İçinde bulunduğumuz toplum bir tüketim toplumudur. Gerek ihtiyaçlar, gerek popüler kültürün etkisi gibi bir çok sebep insanları günümüzde tüketime itmektedir. İnsanların tüketim çemberi gün geçtikçe genişlemektedir. Peki bu kadar şeyi tüketmemizin sebebi sizce nedir?
Evimize giren bir çok şeyin daha önce bir televizyon kanalında, bir web sitesinde ya da bir gazete sayfasında olduğunu söylersem buna galiba kimse itiraz edemez.

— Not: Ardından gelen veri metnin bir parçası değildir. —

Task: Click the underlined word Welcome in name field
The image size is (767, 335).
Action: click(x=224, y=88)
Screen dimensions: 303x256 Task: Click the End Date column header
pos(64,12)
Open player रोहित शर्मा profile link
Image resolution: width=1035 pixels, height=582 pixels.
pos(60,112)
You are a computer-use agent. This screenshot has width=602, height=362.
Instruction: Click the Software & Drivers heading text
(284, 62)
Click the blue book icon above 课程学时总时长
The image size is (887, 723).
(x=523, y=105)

Reklamın özellikle tüketim anlamında çok önemli bir etkisi vardır. Reklam bir sunumdur ve bu sunumun toplumun algılayabileceği şekilde yapılması gerekir. Kısaca reklam bir sorumluluktur ve üzerinde titizlikle çalışılması, toplumun hangi kesimine ne şekilde hitap edileceğini, onlara nasıl ulaşılabileceğini bilmek çok önemlidir. Reklamlara sosyolojik anlamda baktığımızda toplumun üzerindeki etkisini ele almak gerekir. Bu etkiyi saptarsak toplumun genel ihtiyaçlarını anlayabilir ve nelere reaksiyon gösterdiğini tespit edebiliriz.

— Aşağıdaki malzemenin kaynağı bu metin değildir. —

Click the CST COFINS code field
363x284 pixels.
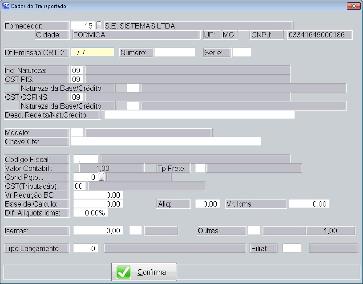[x=77, y=97]

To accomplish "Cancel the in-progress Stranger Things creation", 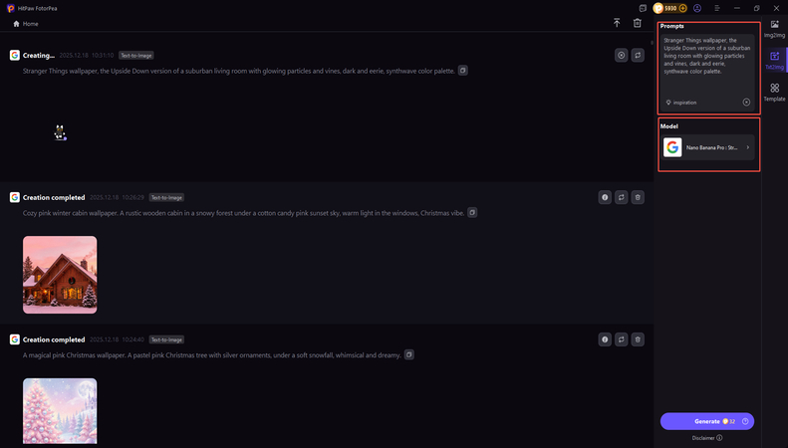I will click(x=621, y=56).
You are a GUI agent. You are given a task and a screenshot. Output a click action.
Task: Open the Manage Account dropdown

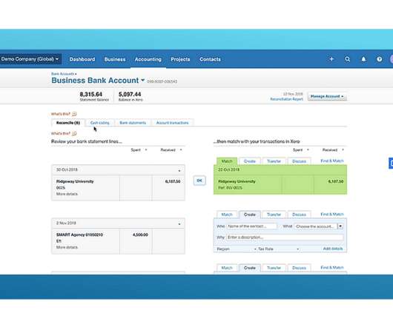tap(327, 96)
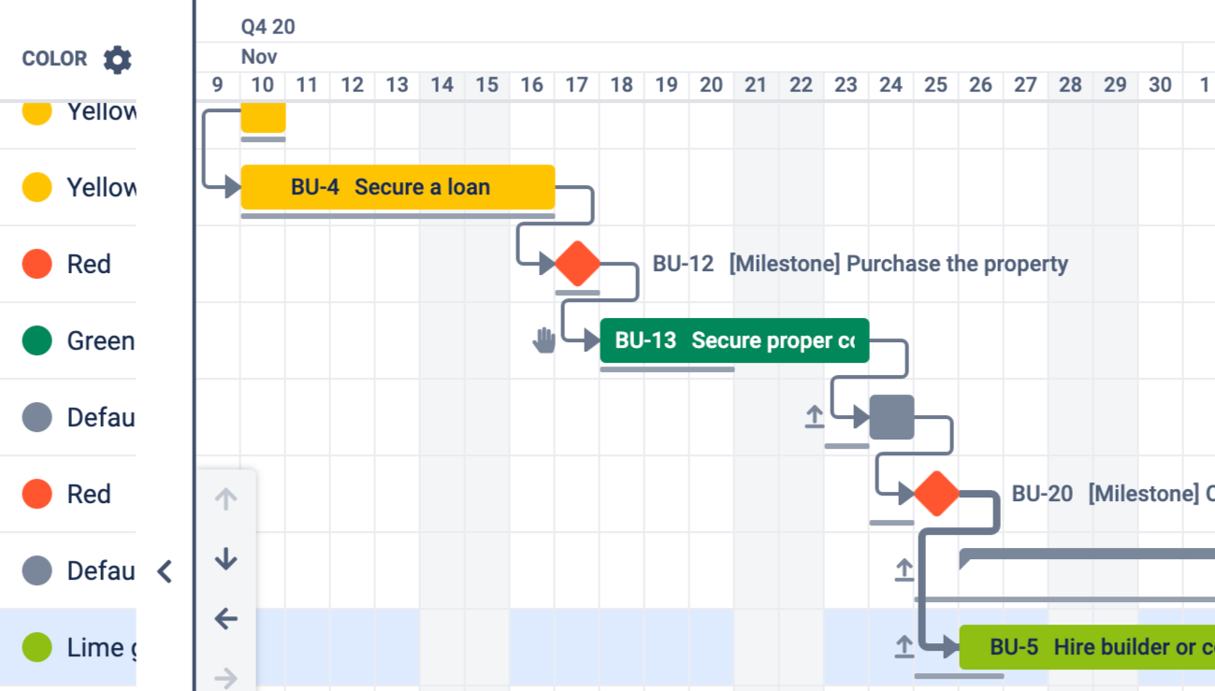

Bir diğer önemli nokta ise toplumu tanımaktır. Toplumlar karakteristik bir yapıya sahiptir. Her toplumun farklı bir kültürel inşaası ve sosyalizasyon süreci vardır. Bu açıdan bakıldığında reklam, içinde bulunduğu topluma hitap etmelidir. O toplumun mizacı ve mizahı iyi bilinmelidir. Reklam ne kadar kaliteli olursa olsun toplumun karakteristiği ile uyuşmuyorsa işlevini gerçekleştiremez. Bu da onu başarısız kılar. Ya da bir toplumda çok başarılı bir işlevi olan bir reklam başka bir toplumda aynı etkiyi yaratmayabilir.

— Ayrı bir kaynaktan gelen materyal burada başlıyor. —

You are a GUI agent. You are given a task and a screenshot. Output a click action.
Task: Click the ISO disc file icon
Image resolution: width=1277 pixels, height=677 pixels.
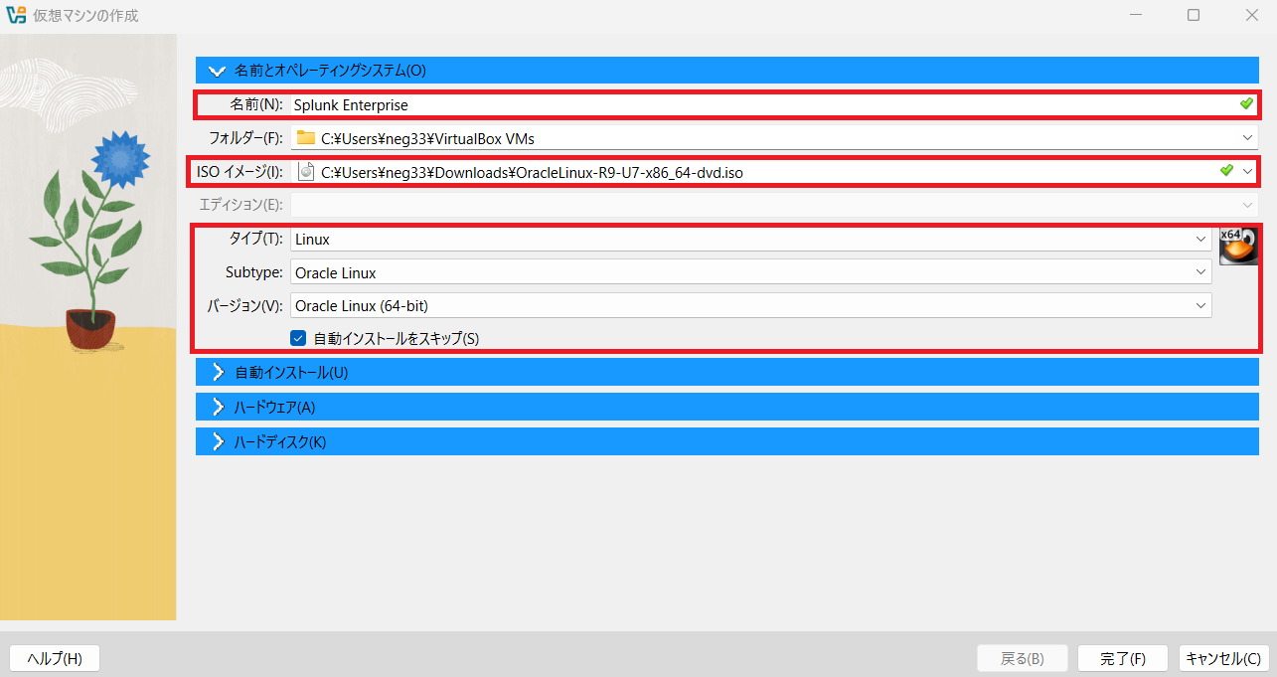click(x=306, y=172)
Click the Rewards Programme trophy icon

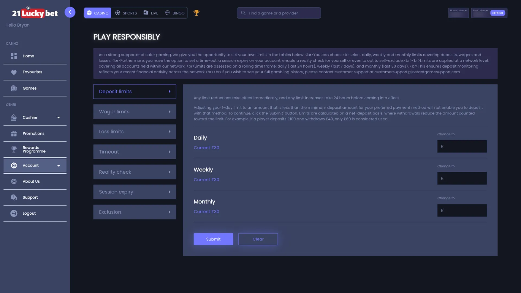coord(14,149)
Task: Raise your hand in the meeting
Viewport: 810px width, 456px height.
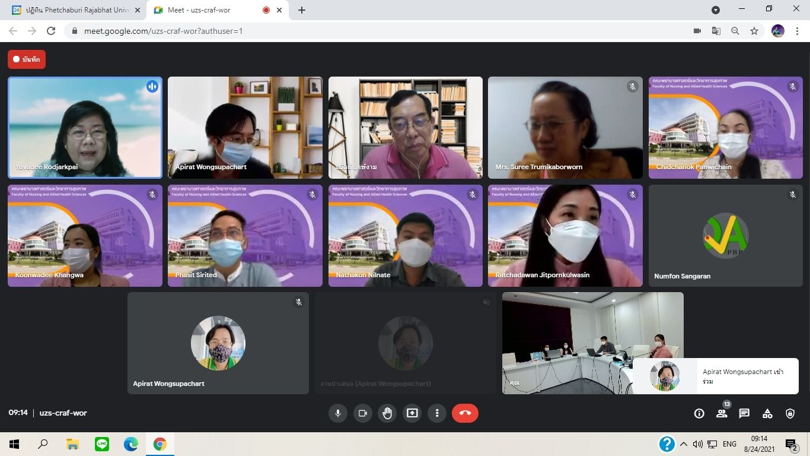Action: [387, 413]
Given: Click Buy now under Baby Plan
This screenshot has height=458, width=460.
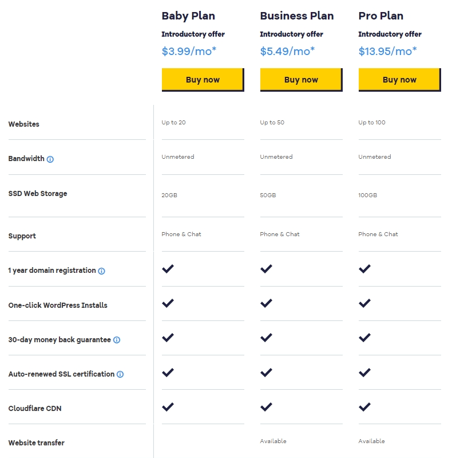Looking at the screenshot, I should (203, 79).
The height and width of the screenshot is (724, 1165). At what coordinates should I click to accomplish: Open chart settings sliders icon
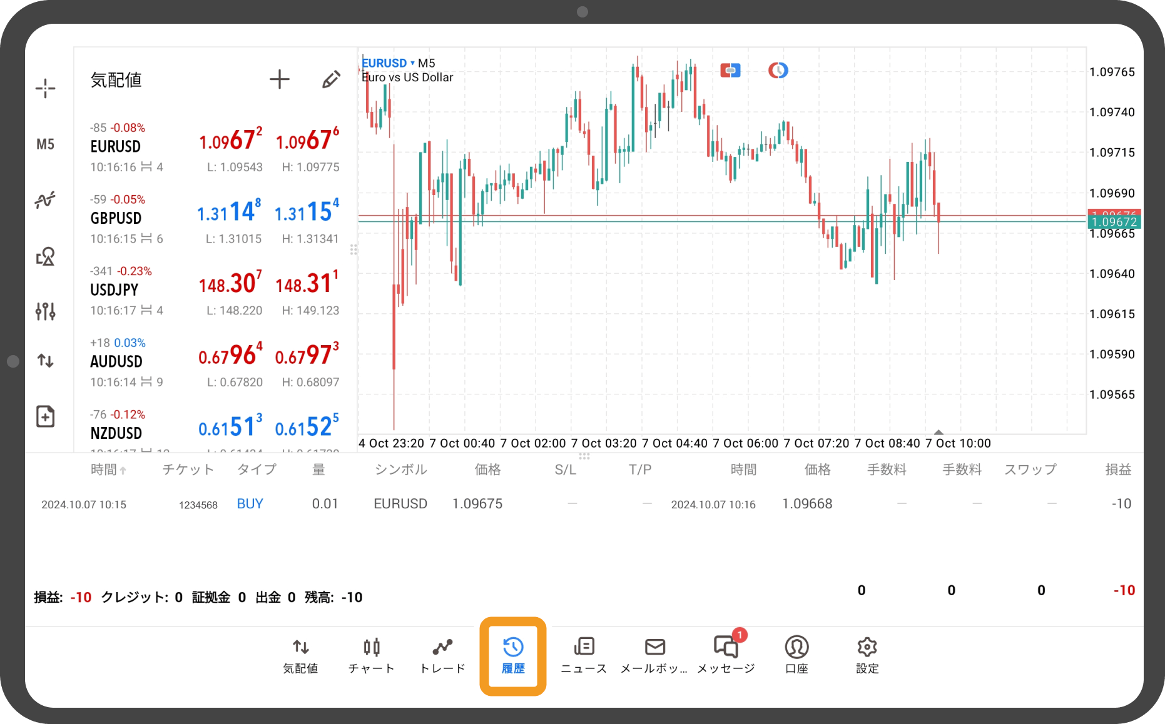pos(45,311)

Sonuç olarak, toplum-reklam ve sosyolojinin iç içe olduğu açıktır. Sosyolojinin, toplumdaki ihtiyaçları ve toplumun bu ihtiyaçlarını karşılamadaki yöntem ve gelişmeleri saptamak için reklam ve pazarlamaya, reklamlam ve pazarlamanın ise toplumu analiz etmek, toplumla aynı dili konuşmak için sosyoloji disiplinine ihtiyacı vardır.